Flee: escape de Afganistán

EDICIÓN 485

Documental animado Flee
Flee.

Una forma de cine que ha cobrado cierta importancia es el del documental animado. Es decir, un filme de no ficción, basado en hechos totalmente reales, realizado con técnicas de animación.

Algunos de los filmes más representativos del documental animado son Valse con Bashir de 2008 —sobre la guerra del Líbano de los años setenta y ochenta—; Is the Man Who is Tall Happy de 2003 —del francés Michel Gondry sobre el lingüista Noam Chomsky—; y, en el Ecuador, el hermoso filme Vicenta de Carla Valencia, ganadora de varios premios internacionales.

A esta lista se suma la notable Flee. Se trata de una cinta danesa del director Jonas Poher Rasmussen, que alcanzó nominaciones a los Premios Óscar en las categorías de mejor película internacional, mejor película documental y mejor película animada.

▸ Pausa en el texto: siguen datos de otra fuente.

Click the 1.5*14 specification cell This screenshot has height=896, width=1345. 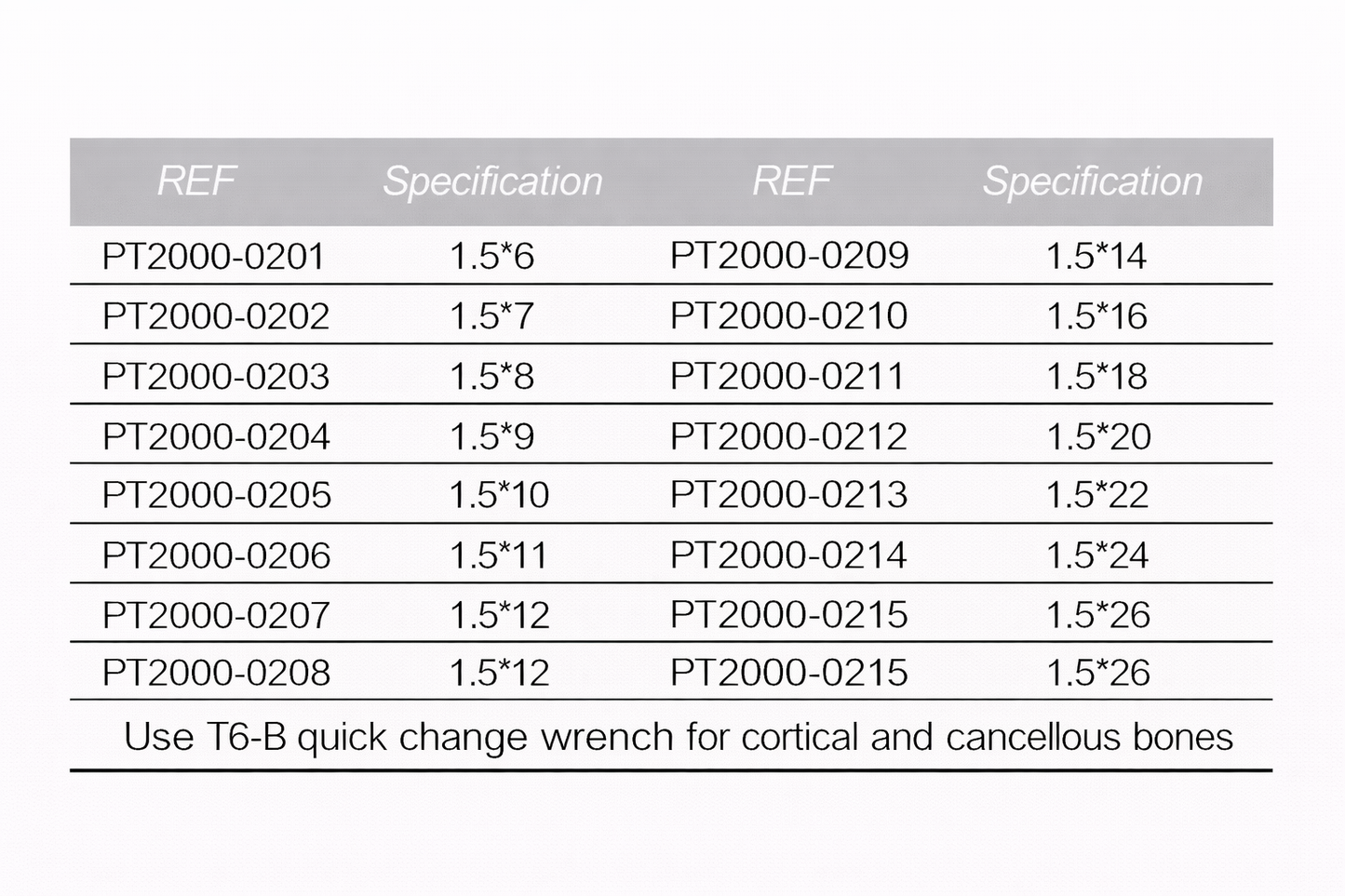coord(1096,257)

Flee cuenta la historia de Amin —nombre que ha sido cambiado para proteger su identidad—, un refugiado afgano que en la actualidad vive en Dinamarca. A través de una serie de entrevistas, Amin cuenta la tortuosa saga de su escape de la convulsionada Kabul de los años ochenta, de su larga escala en una tétrica Moscú y su nueva huida hacia Escandinavia.

Alrededor de su historia se cuenta, de paso, el turbulento estado del mundo en una época donde la Guerra Fría imperaba todavía.

Jonas Poher Rasmussen director de documental Flee.
Jonas Poher Rasmussen.

Algo complica más las cosas: Amin es homosexual. Aquello no es problema en la liberal Escandinavia, donde actualmente vive con su novio, pero sí lo era durante su adolescencia en Afganistán, y durante todo el periplo de su escape.

Rasmussen, el director, juega libremente —y con gran eficacia— entre los problemas migratorios de la vida de Amin como refugiado, y su vida interior como un ser humano lleno de sentimientos, certezas y dudas.

Una confesión de vida

Flee, o escape, es una confesión de vida extensa, emocional y conmovedora. Quizás el hecho de que el testimonio de Amin haya sido animado —es decir, sin la presencia de una cámara— ha logrado que dicha revelación nos permita, como espectadores, sumergirnos con profundidad y cercanía a la vida de Amin.

Y le ha dado al protagonista la posibilidad de narrar su vida como una suerte de terapia en la que abre un libro traumático. Resulta difícil encontrar, dentro del cine reciente, una crónica de una diáspora tan devastadora, donde queda tan claro que el acto de escapar de un sistema totalitario no solamente es un acto material, sino un estado emocional, anímico y mental de larga duración.

Para el director del filme animado la historia también es íntima. Amin es uno de sus mejores amigos desde hace más de veinticinco años. Esta circunstancia nos permite sentir una gran empatía con el relato de Amin, acentuando el tono de confesión que lleva el filme.

Además, Rasmussen inserta varias secuencias reales, tomadas de archivo, lo que le da a Flee un sentido de paso del tiempo. Una joya de película.